Your goal —
Could you turn the entries below into a JSON list of strings, with one string for each line, blank lines skipped and the pictures left out?
── Records to use
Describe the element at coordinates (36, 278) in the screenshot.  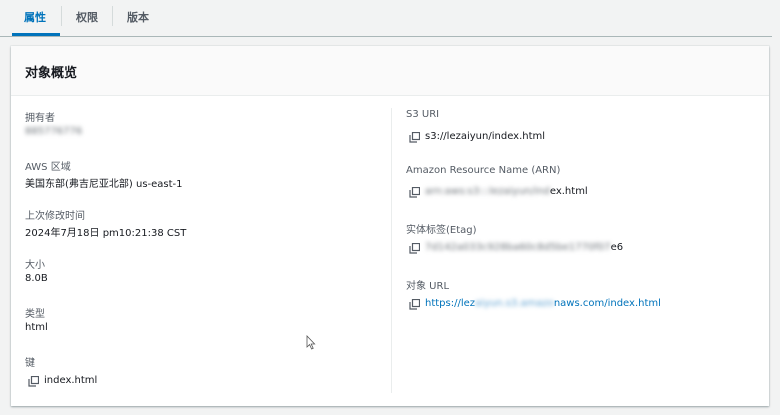
I see `size-value: 8.0B` at that location.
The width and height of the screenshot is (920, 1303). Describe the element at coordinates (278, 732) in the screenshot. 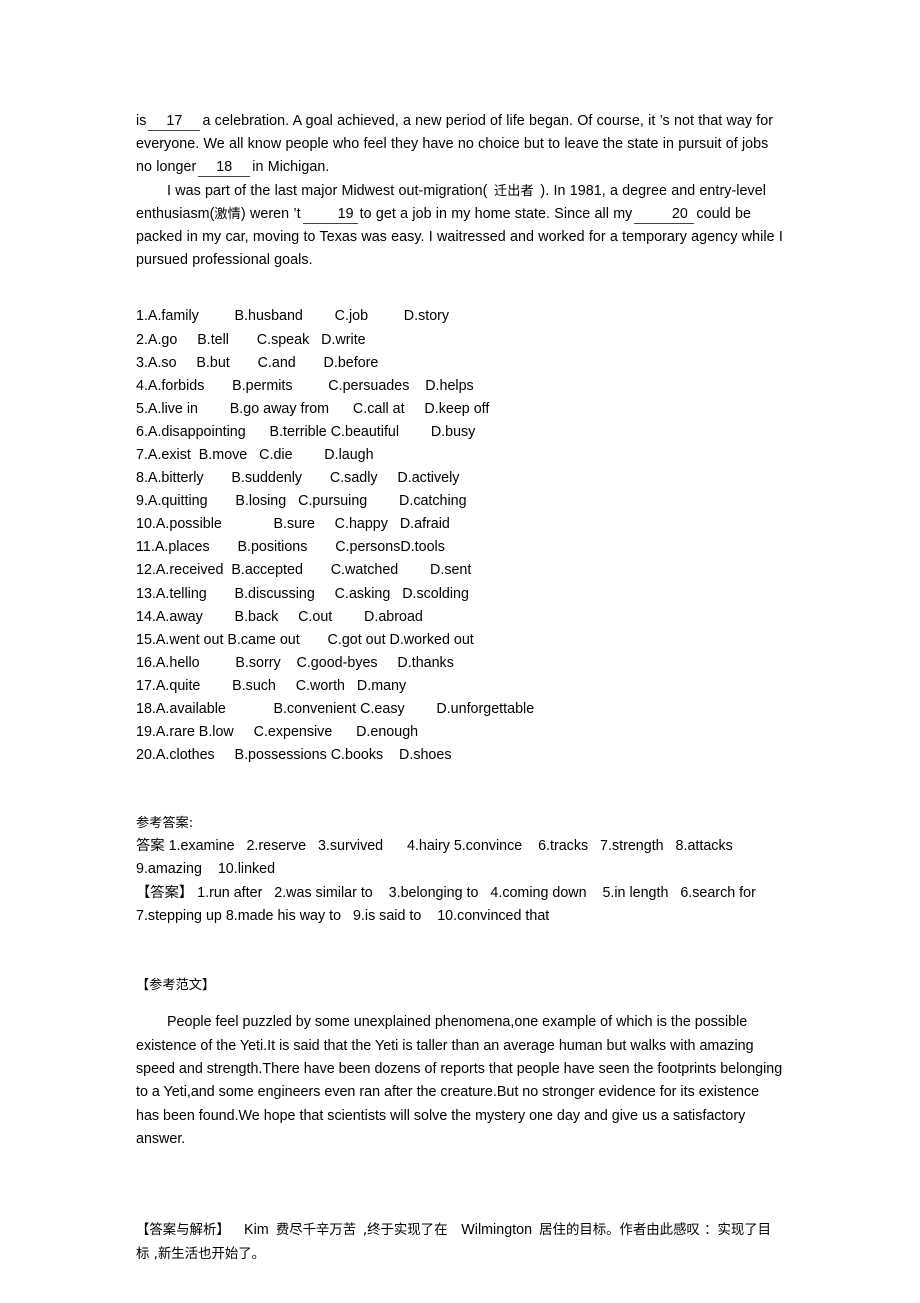

I see `option-line: 19.A.rare B.low C.expensive D.enough` at that location.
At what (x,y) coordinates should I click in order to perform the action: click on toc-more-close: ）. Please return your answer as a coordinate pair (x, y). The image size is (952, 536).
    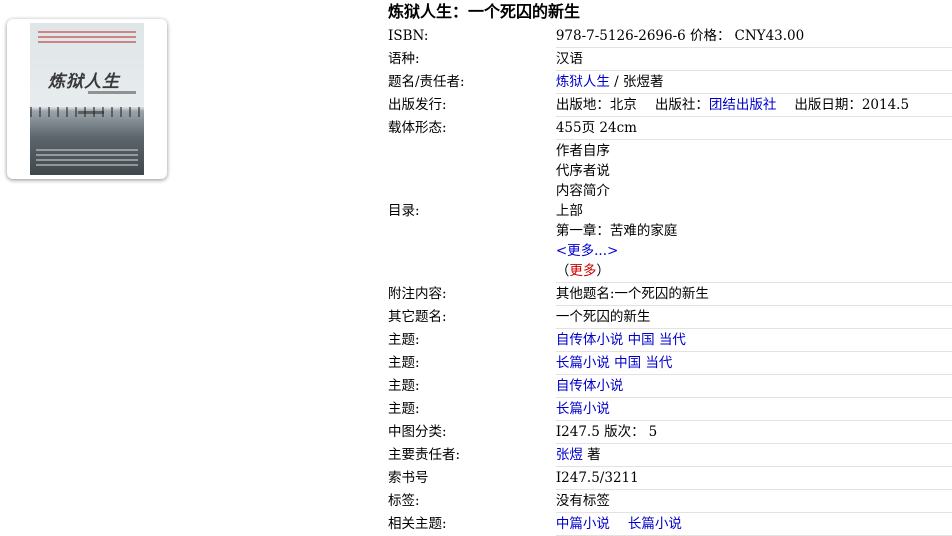
    Looking at the image, I should click on (603, 271).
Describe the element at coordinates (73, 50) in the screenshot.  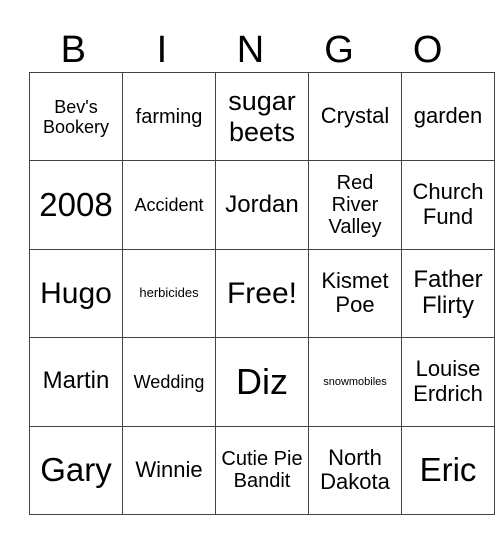
I see `header-letter-b: B` at that location.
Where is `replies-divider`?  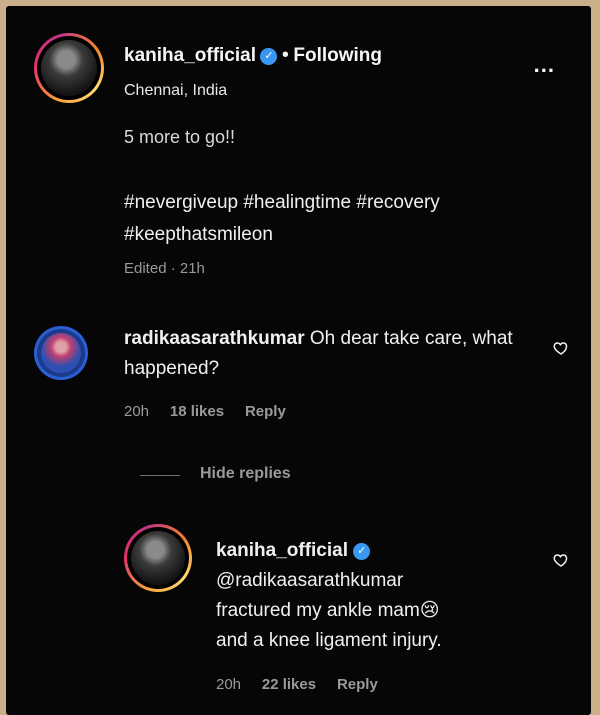
replies-divider is located at coordinates (160, 476).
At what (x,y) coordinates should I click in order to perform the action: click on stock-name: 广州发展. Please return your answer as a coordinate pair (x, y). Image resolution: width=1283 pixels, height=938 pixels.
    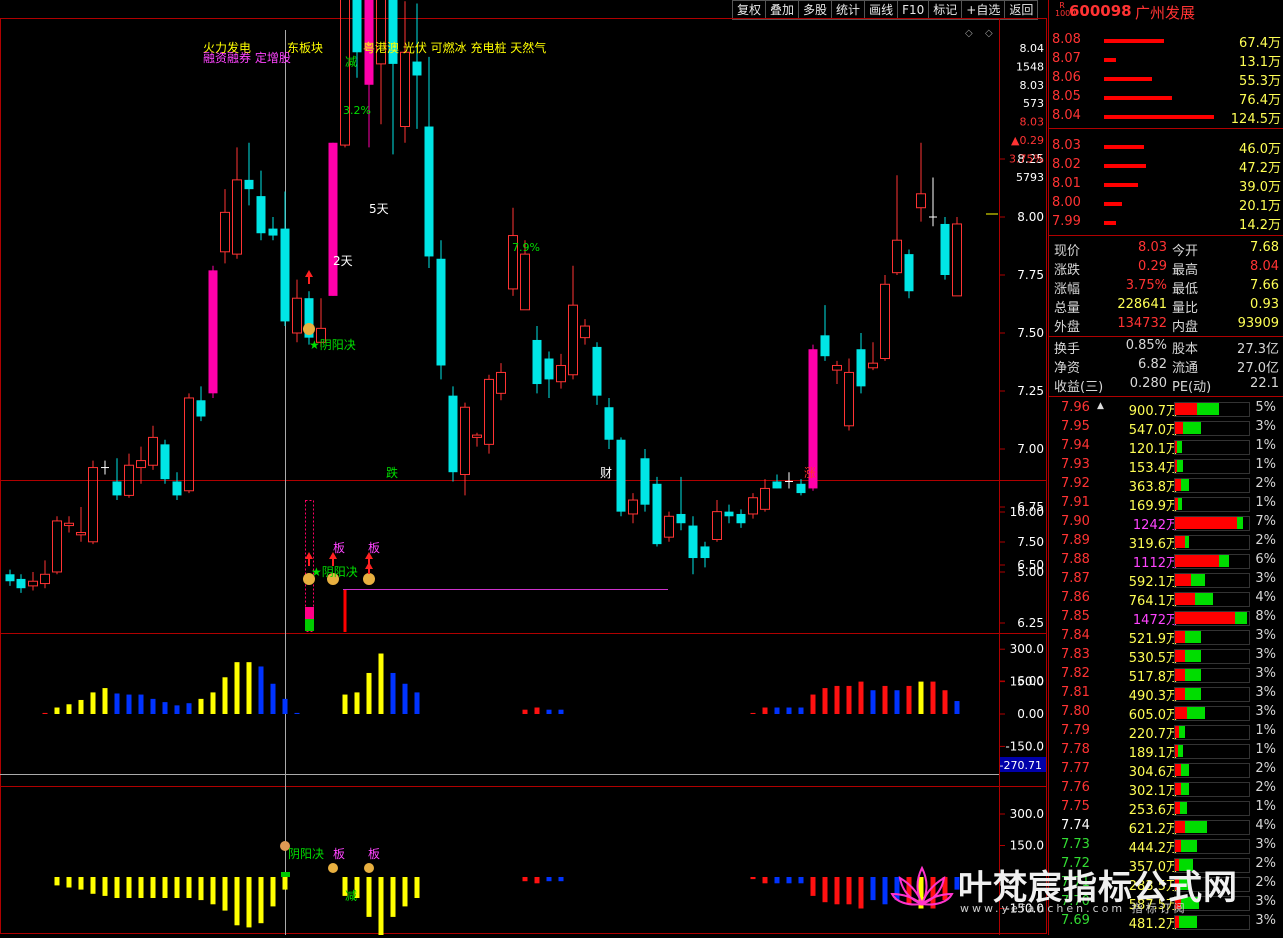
────
Your response —
[
  "Describe the element at coordinates (36, 278) in the screenshot.  ",
  "I see `size-value: 8.0B` at that location.",
  "The width and height of the screenshot is (920, 1303). Describe the element at coordinates (278, 732) in the screenshot. ",
  "I see `option-line: 19.A.rare B.low C.expensive D.enough` at that location.",
  "At what (x,y) coordinates should I click in order to perform the action: click on toc-more-close: ）. Please return your answer as a coordinate pair (x, y). The image size is (952, 536).",
  "    Looking at the image, I should click on (603, 271).",
  "Describe the element at coordinates (73, 50) in the screenshot.  ",
  "I see `header-letter-b: B` at that location.",
  "Where is `replies-divider`?  ",
  "replies-divider is located at coordinates (160, 476).",
  "At what (x,y) coordinates should I click in order to perform the action: click on stock-name: 广州发展. Please return your answer as a coordinate pair (x, y). Image resolution: width=1283 pixels, height=938 pixels."
]